The facts concerned F, who was employed as the International and National Marketing Director of Sunderland Association Football Club from 2011 to 2013. He was dismissed for gross misconduct. F brought a claim in the High Court for wrongful dismissal and failure to pay a bonus. The court made clear that they looked at the facts sufficiently to deal with the wrongful dismissal and not to deal with issues reserved to the Employment Tribunal proceedings.

Whipple J looked at the service agreement and handbook of the employer, both of which referred to not disseminating confidential information and requiring authorisation of the Media and Comms Department before speaking to the press.  

The court held that it was acceptable that F had emailed business emails to his wife, at her home email address in order that she knew of his travel plans, or could assist him by printing out documents at home.
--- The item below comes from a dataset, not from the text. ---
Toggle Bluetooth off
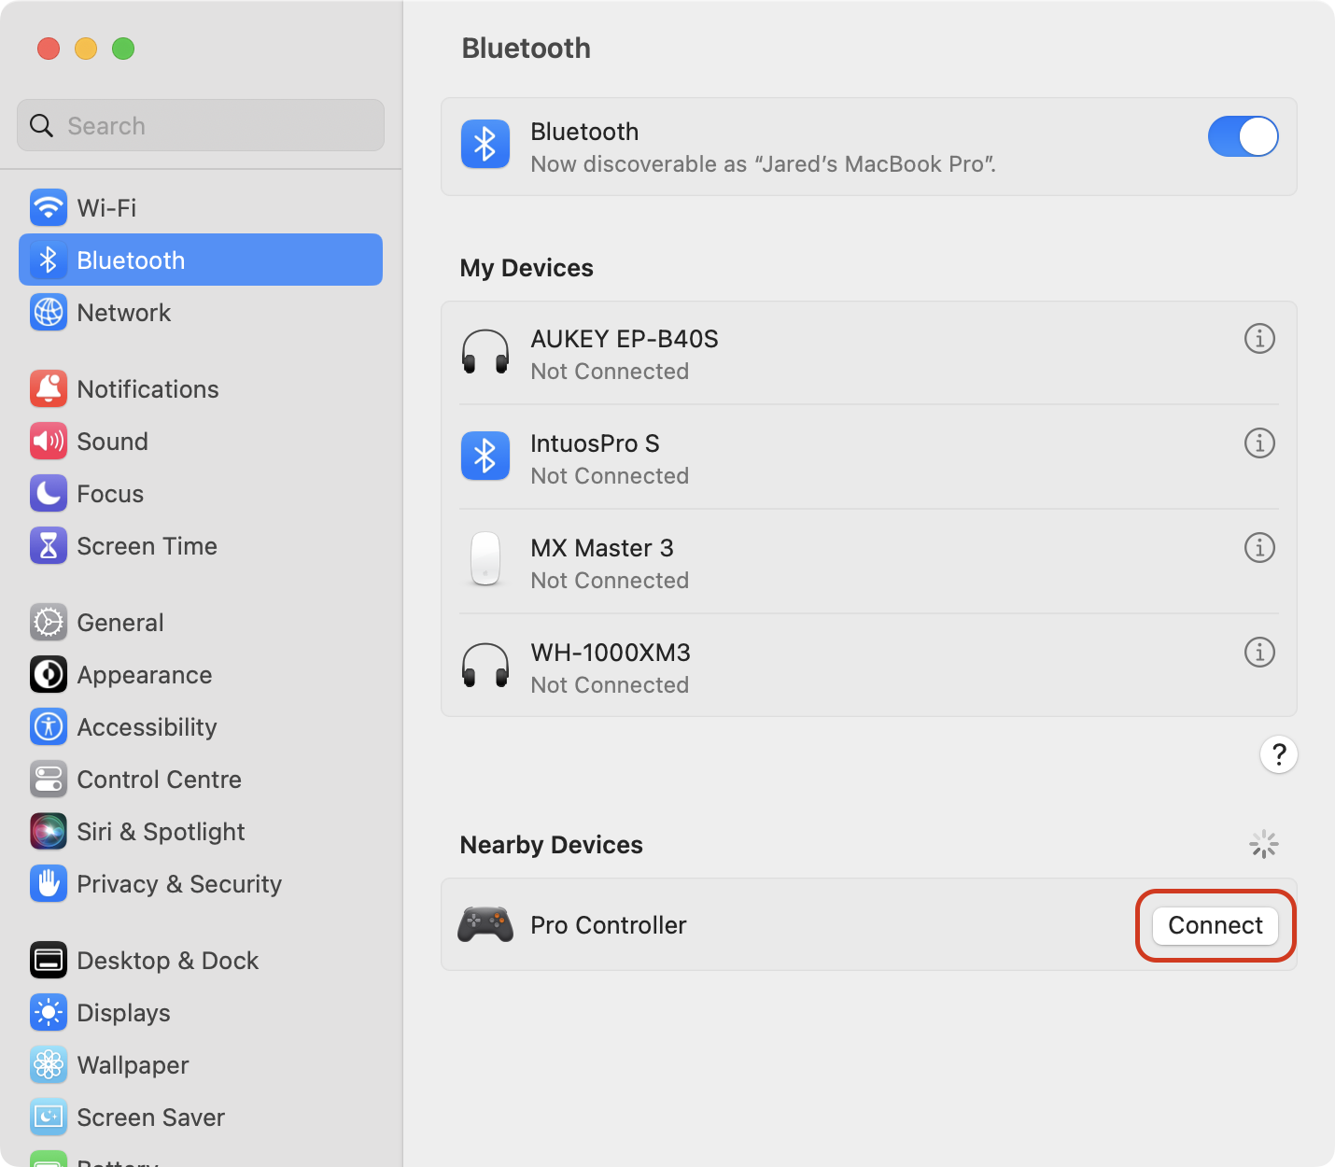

This was not a breach of confidentiality. Nor was it a breach, the court held, for him to send her emails such as a draft email he was going to send, to ask for her opinion on it, before he sent it. The court held this was tantamount to discussing the work at home and taking her advice. Again, this was considered reasonable.

But the court decided that there was a breach where F had ‘banked’ work emails at home, by sending them to his wife’s home email account, essentially in order that he had evidence before he was dismissed. It was the nature of the documents which he sent which the court concluded meant the difference between breach or not. He sent home documents which included confidential Board minutes. The court held that the warning by the then club Chairman, Mr Quinn, to F carefully to file proof of the work he had done on a particular contract was not ‘authorisation’ to take confidential documents away from the office.

The court held that this retention of documents was a Breach of Contract.

The club also accused F of a breach of contract by disclosing confidential information to a third party. F sent a copy of a presentation he had made to an acquaintance, with a view to asking him for work, at a time when he saw the writing on the wall with his current employment. The problem was not the looking for new work before he left his current post, it was the content of the presentation. It contained confidential business information which, if disseminated by the acquaintance, could disadvantage the club. The court upheld that communication as a breach of contract.

Whipple J also held that an ‘off the record’ conversation with a journalist, who then referred to F in the article and gave away confidential information was a breach.  The claim therefore failed and the claim for a bonus was also dismissed for other reasons.

The club also accused F of breaches of use of the email system, by sending various emails which it said were offensive, lewd or otherwise inappropriate. Whipple J set out clearly (para 62 to 64) his interpretation of the service agreement and its use of ‘serious or repeated breach’. He clearly indicated that ‘repeated’ had to have some ‘gravity in the individual breaches, even if they are repeated. It is only if the repeated breaches collectively amounted to something serious that this clause could be invoked by the employer’. He therefore dismissed the allegations relating to the specific emails.

This case confirms that, where there is a contractual requirement to maintain confidentiality, the court will consider the content of the emails sent home as being the critical aspect of the decision on whether there has been a breach of contract. The court was happy to accept that sending documents home to work on, or even to discuss with a spouse may be justifiable, but that stockpiling evidence consisting of confidential documents is a breach of contract.

We should all, therefore, be careful to ensure that a client with a potentially good constructive dismissal claim doesn’t throw it all away by trying to be clever by helping themselves to “disclosure” documents before the case reaches that stage.